Knowledge is promoted, grows, evolves and develops through disagreement, challenge and critique. It is just those unresolved differences which makes knowledge possible. Remove them, and you remove the possibility for knowledge. Try to remove them from Freebase, or to severely restrict them, and Freebase will fail.

It is not needed, so why have such a requirement?

Semantic Nodix: Freebase


  1. Robin -- Unfortunately, I think the post on my blog was a little ambiguous.

    Definitive for Freebase means "definitive entities". In other words, there shouldn't be two George W. Bush topics, but the properties (the assertions, facts and otherwise attached to George W. Bush) are infinitely extensible.

    In other words, if we disagree, we need to be sure first that we're disagreeing on the same topic.

    One goal of Freebase is to define some of the typical properties a community would expect (date of birth, political party, etc.), but let the community come up with other properties that express what they want.

    It is then up to the application to filter which of these many facets to show.

  2. "No two topics should have the same meaning"

    I don't think this assertion necessarily precludes diversity of opinion.

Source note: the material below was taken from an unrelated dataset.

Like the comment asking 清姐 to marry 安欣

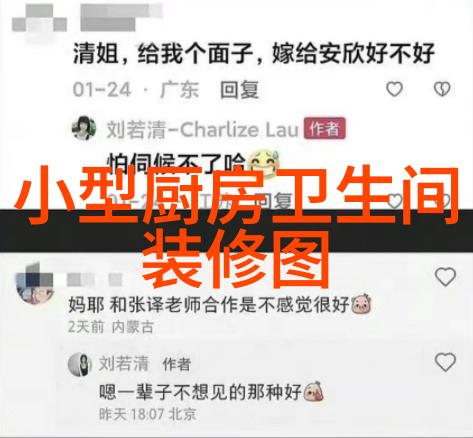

For example, the topic "Evolution" could be typed/tagged "Scientific Theory" and "Scientific Hoax" at the same time. Depending which perspective I subscribe to, I could ask for the relevant structured data.

    The power is that I can ask for "Evolution" by a unique id and not get, for example, the musical group "Evolution."

    All that said, I agree with your point, generally, I think the contention will be around the relationships between "things", not necessarily the "things" themselves. Those relationships make up the bulk of what is asserted to be "true" about a thing. I don't think this is impossible to get around, though. The more expansive in outlook freebase is, the better it will be.

  3. Many thanks for your reply Robert, and point taken. I realise that it is the properties that are extensible, and agree that this is the real power of Freebase. Also, I would like to reiterate that I am very excited about Freebase generally, so you are discussing with a fan.
    Your second point, about properties, that Freebase defines a set of expected properties needs some discussion though. I agree that you should define some expected properties, but different communities 'expect' different properties as basic. Here I think there is an unrealised, or perhaps not, power to Freebase as different communities may define different domains with different 'expected' base properties. This would vastly extend Freebase's power to work for any number of knowledge communities. For me, this is a really exciting potential.
    Back to my original point, though, I can see why you have decided to keep topics singular. I imagine that you do not want, for very good reasons, to get the kind of proliferation of topics that you get on most 'Web 2.0' information sites. However, my point was that there is a big difference between a good reason to choose to make topics singular, and to assert, which you may not be doing, that topics -- nouns -- are singluar. I would still argue that you are still faced with the problem that these representations of entities are still just representations and that this will cause you problems. I do not think that this is fatal to Freebase, far from it, but it will need to be recognised at some point. You may want to look at my comments on the Domains and Topics discussion on Freebase (Domain suggestion: History) where this problem is beginning to surface.